Thyssenkrupp announced on Saturday that its steel division, Thyssenkrupp Steel Europe (TKSE), must undergo significant restructuring to fund its investment needs through its earnings.
This statement came from Thyssenkrupp CEO Miguel Lopez following concerns raised by the chairman of the steel division about a €1.3 billion ($1.4 billion) funding gap that needs to be addressed.
Funding Challenges and Financial Security:
The steel division is grappling with declining demand and falling steel product prices, leading to financial strain.
Despite these challenges, Lopez assured that Thyssenkrupp AG, the parent company, would secure the steel division’s financial needs for the next 24 months.

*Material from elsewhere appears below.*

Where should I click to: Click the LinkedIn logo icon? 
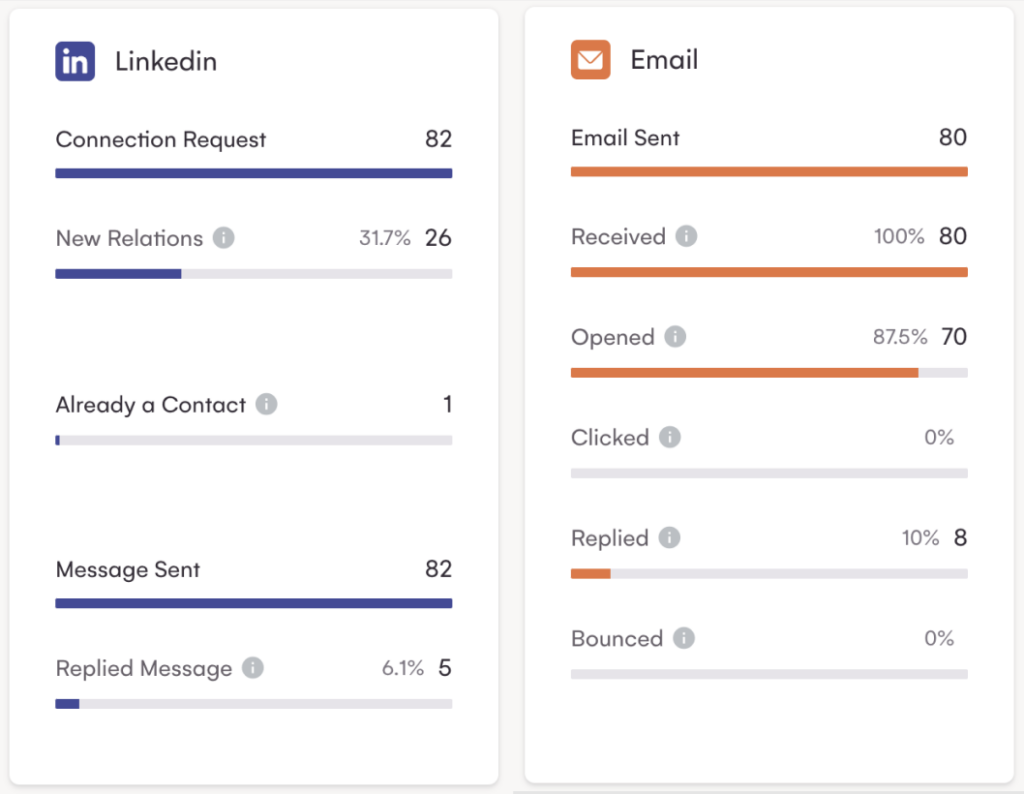click(x=74, y=60)
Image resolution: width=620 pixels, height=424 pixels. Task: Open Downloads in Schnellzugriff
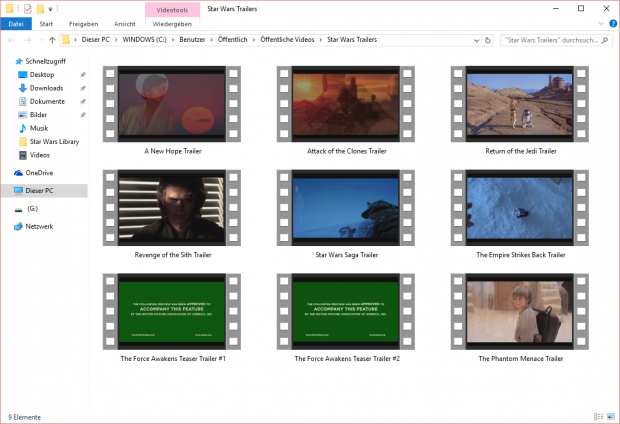pyautogui.click(x=46, y=88)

He emphasized that there was no risk of insolvency, dismissing any speculation to the contrary.
Investor Involvement and External Audit:
The restructuring efforts follow Czech billionaire Daniel Kretinsky’s recent acquisition of a 20% stake in TKSE and ongoing talks to purchase an additional 30%.
Following a supervisory board meeting on Friday, where Kretinsky was present, it was announced that an external audit would be conducted before the end of the year. This audit aims to provide a clear and realistic assessment of the division’s restructuring and funding needs.

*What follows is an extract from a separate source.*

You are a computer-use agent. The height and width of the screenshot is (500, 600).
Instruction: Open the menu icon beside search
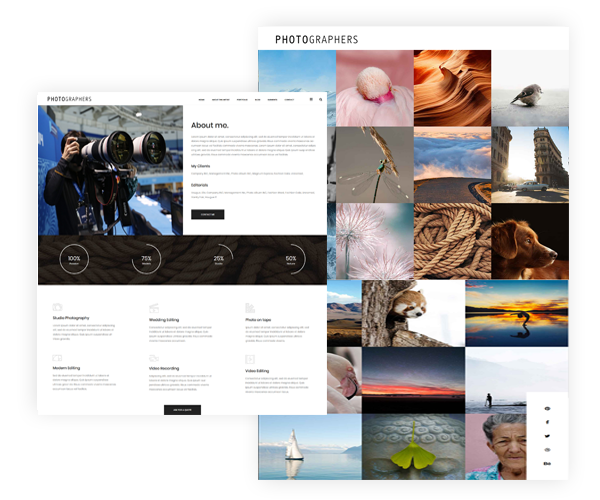coord(310,100)
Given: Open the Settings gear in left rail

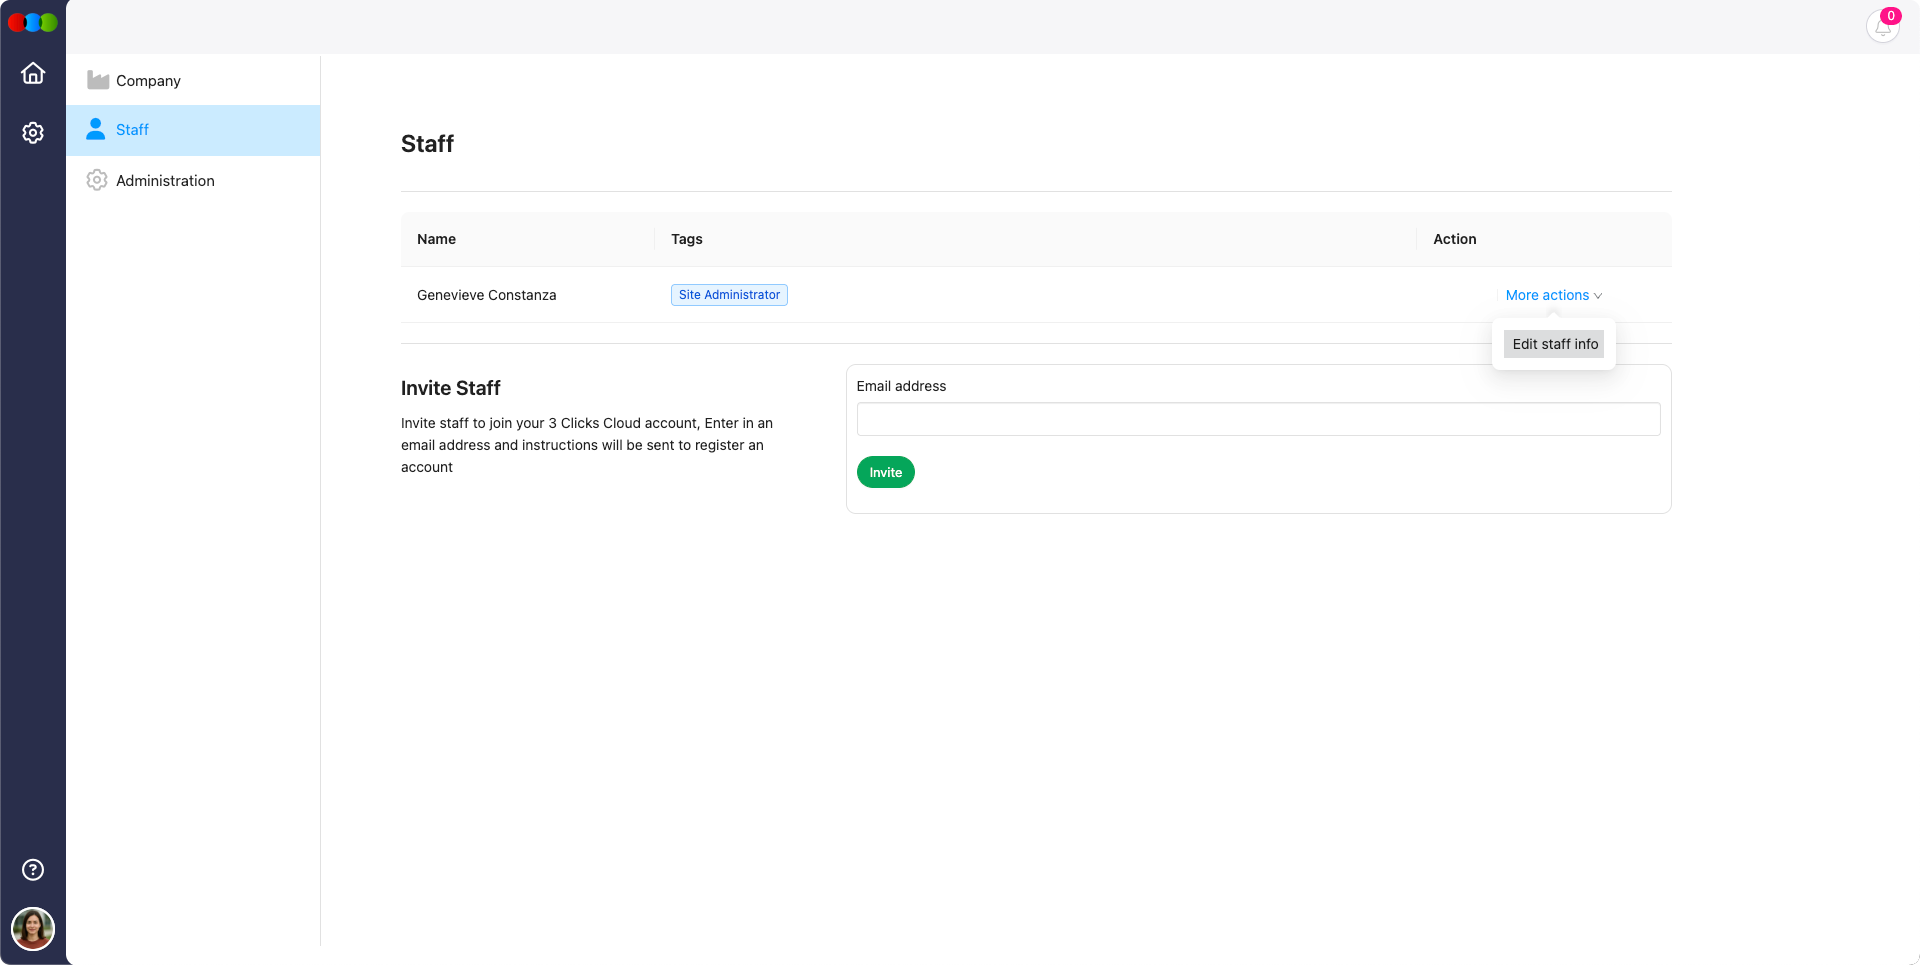Looking at the screenshot, I should click(33, 133).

The Historical Context of TKSE:
The sale and restructuring of TKSE, a business deeply connected to Germany’s industrial history, has been challenging. The division requires billions of euros in investment to remain competitive, a need that has complicated its sales and ongoing operations for years.
Lopez reiterated that the ongoing turnaround efforts aim to make TKSE financially self-sufficient, enabling it to weather future economic downturns without external support.